Collected data entries:
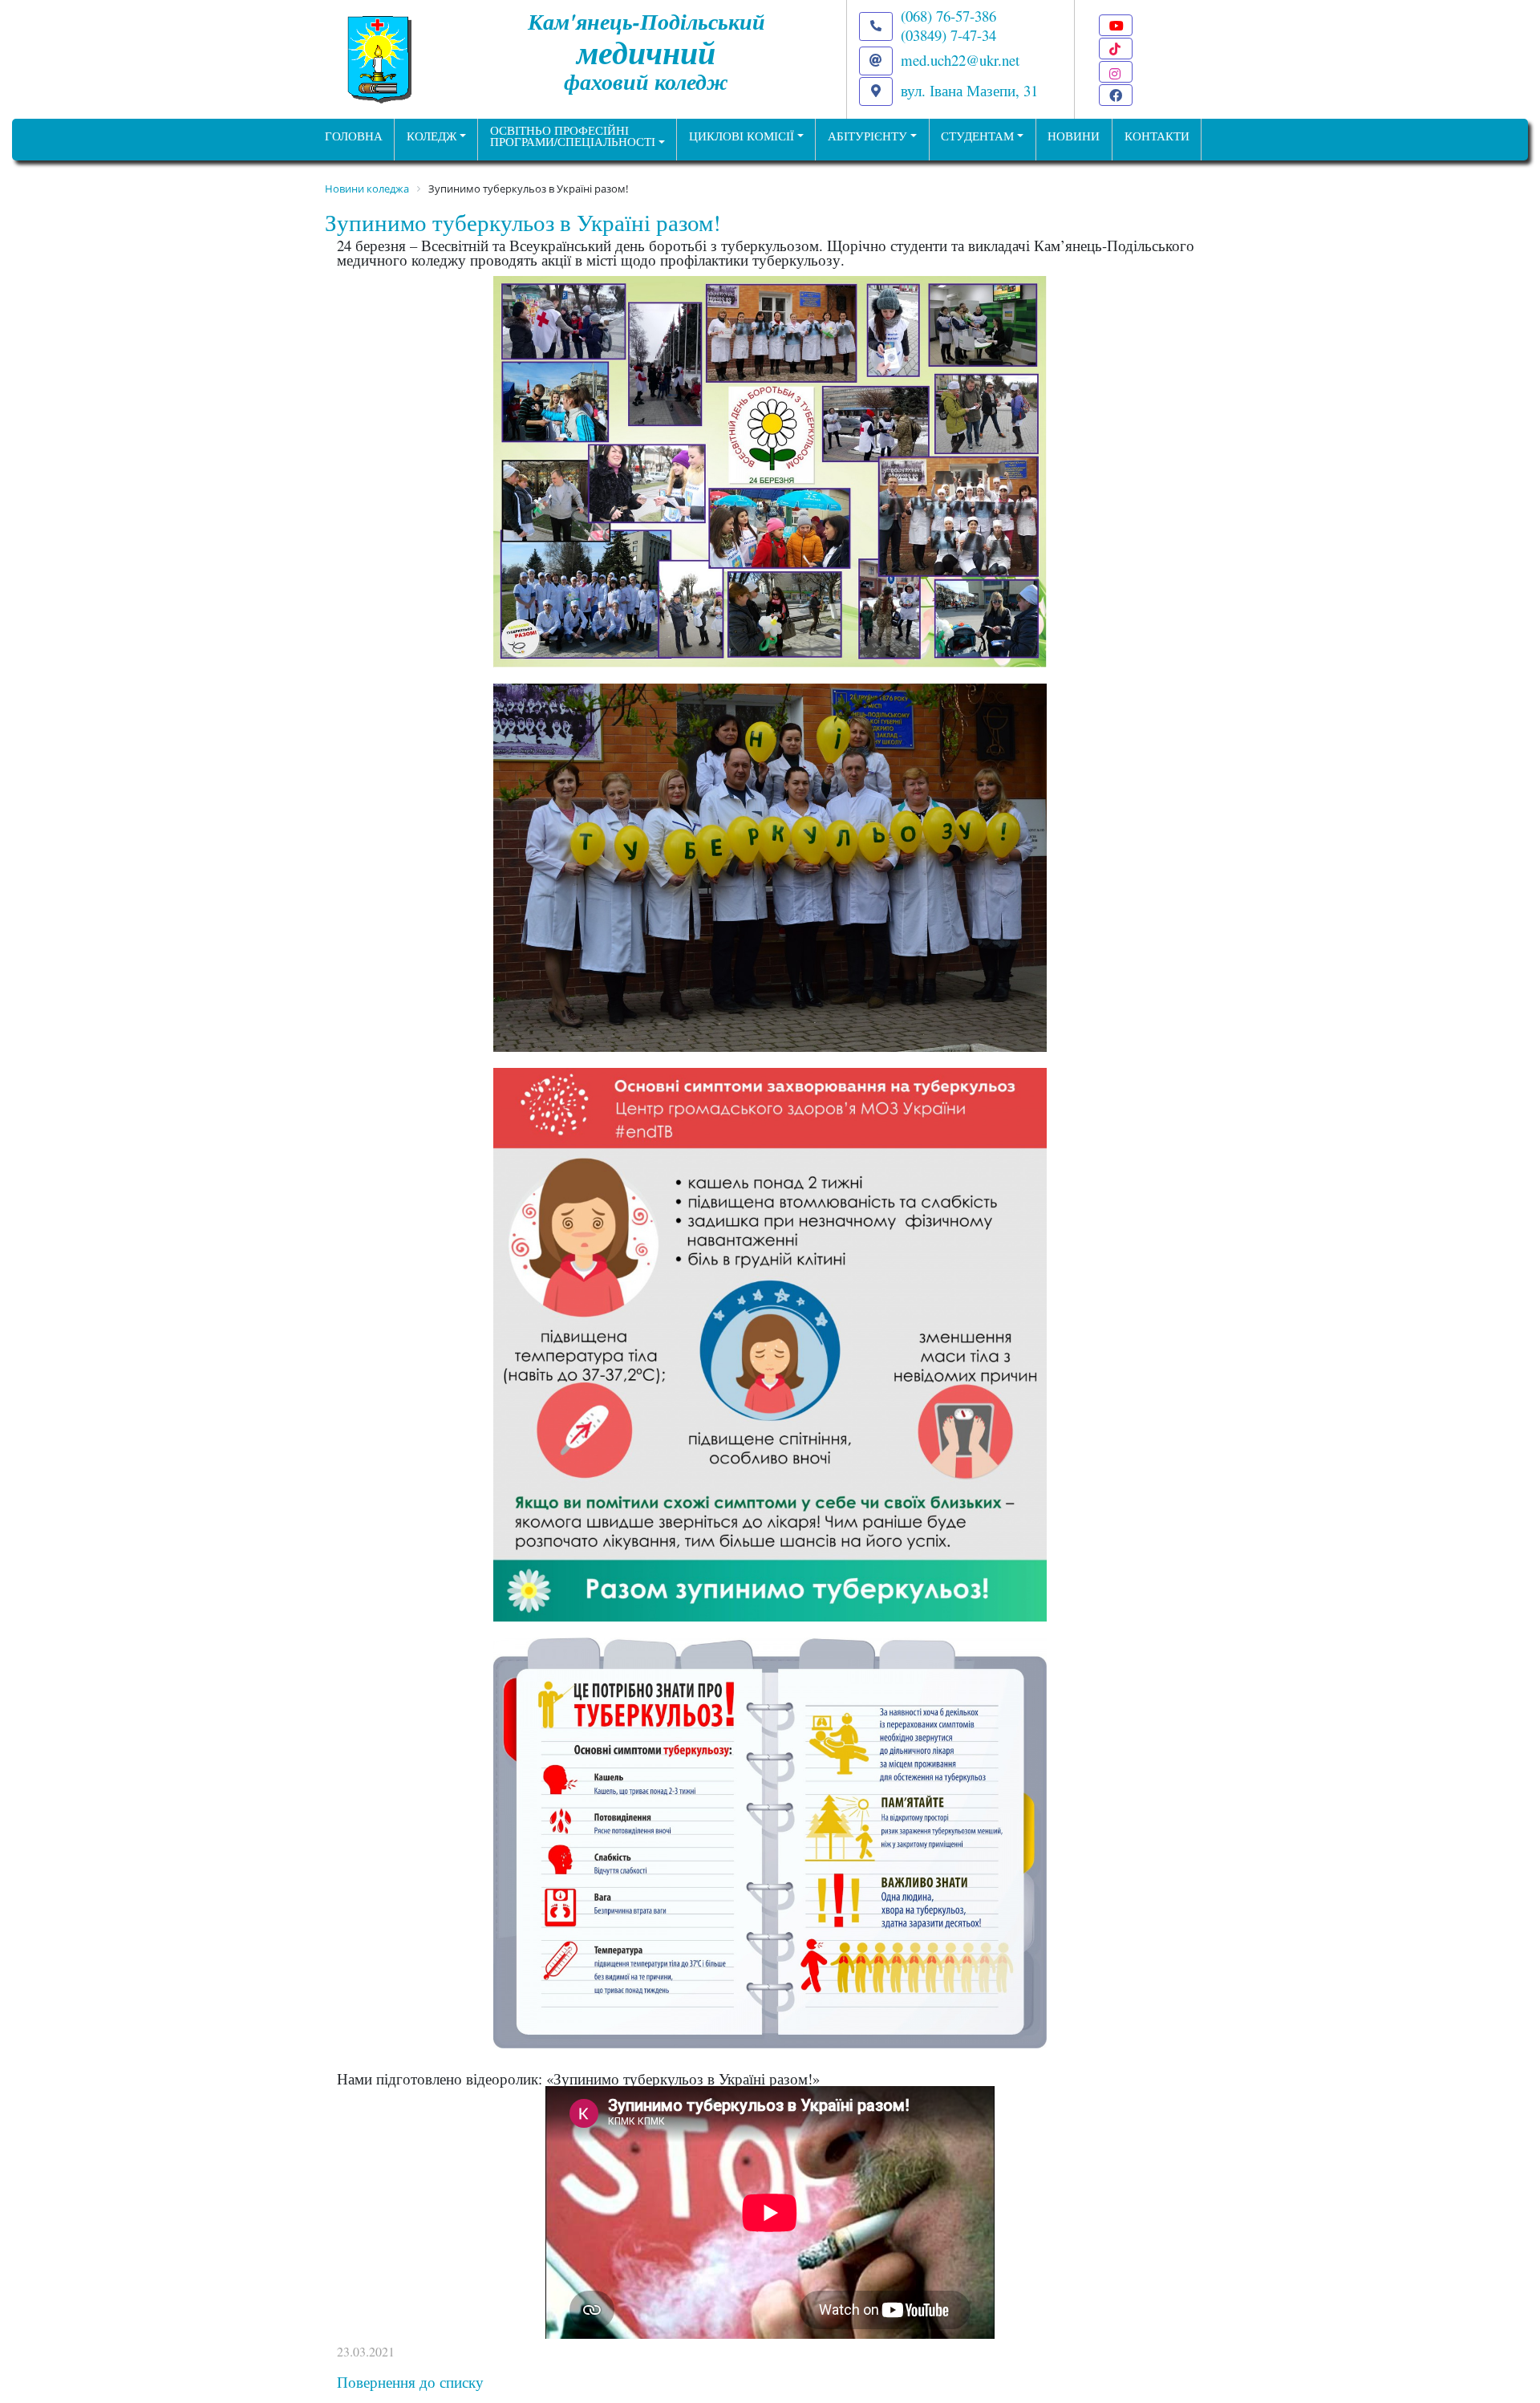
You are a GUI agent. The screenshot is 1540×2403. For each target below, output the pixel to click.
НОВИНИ (1074, 136)
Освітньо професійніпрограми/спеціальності (572, 136)
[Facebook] (1116, 95)
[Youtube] (1116, 25)
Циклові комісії (741, 136)
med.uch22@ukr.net (960, 60)
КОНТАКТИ (1157, 136)
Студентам (977, 136)
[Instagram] (1116, 72)
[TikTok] (1116, 48)
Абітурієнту (867, 136)
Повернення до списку (410, 2382)
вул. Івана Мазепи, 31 (969, 90)
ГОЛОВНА (354, 136)
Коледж (431, 136)
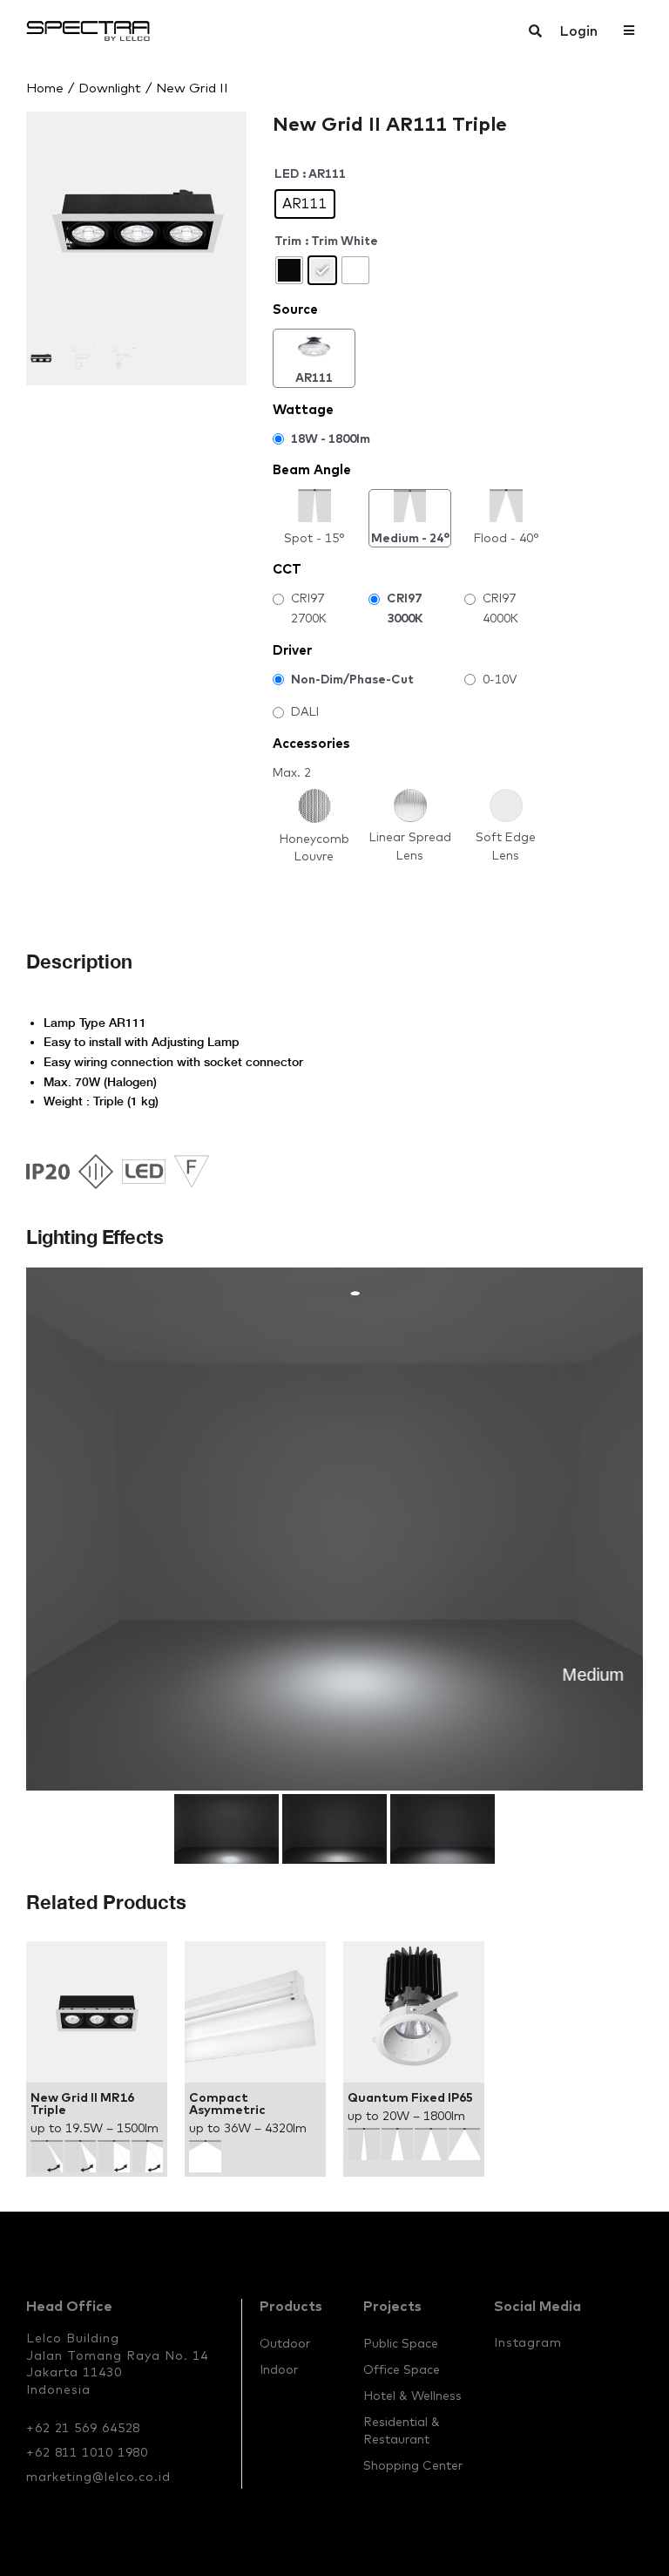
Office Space (401, 2369)
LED (286, 173)
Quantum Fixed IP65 (410, 2097)
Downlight (109, 87)
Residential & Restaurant (401, 2430)
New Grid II (192, 87)
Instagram (528, 2342)
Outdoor (285, 2343)
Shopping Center (413, 2465)
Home (45, 87)
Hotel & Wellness (412, 2395)
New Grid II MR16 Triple (82, 2103)
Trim (287, 241)
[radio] (305, 204)
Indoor (279, 2369)
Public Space (400, 2343)
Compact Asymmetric (227, 2103)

### Exercise brief
Copy all records exactly, no images.

### Response below
You are a GUI agent. The screenshot is 1540×2403. For each target below, output the pixel to click.
НОВИНИ (1074, 136)
Освітньо професійніпрограми/спеціальності (572, 136)
[Facebook] (1116, 95)
[Youtube] (1116, 25)
Циклові комісії (741, 136)
med.uch22@ukr.net (960, 60)
КОНТАКТИ (1157, 136)
Студентам (977, 136)
[Instagram] (1116, 72)
[TikTok] (1116, 48)
Абітурієнту (867, 136)
Повернення до списку (410, 2382)
вул. Івана Мазепи, 31 (969, 90)
ГОЛОВНА (354, 136)
Коледж (431, 136)
Office Space (401, 2369)
LED (286, 173)
Quantum Fixed IP65 (410, 2097)
Downlight (109, 87)
Residential & Restaurant (401, 2430)
New Grid II (192, 87)
Instagram (528, 2342)
Outdoor (285, 2343)
Shopping Center (413, 2465)
Home (45, 87)
Hotel & Wellness (412, 2395)
New Grid II MR16 Triple (82, 2103)
Trim (287, 241)
[radio] (305, 204)
Indoor (279, 2369)
Public Space (400, 2343)
Compact Asymmetric (227, 2103)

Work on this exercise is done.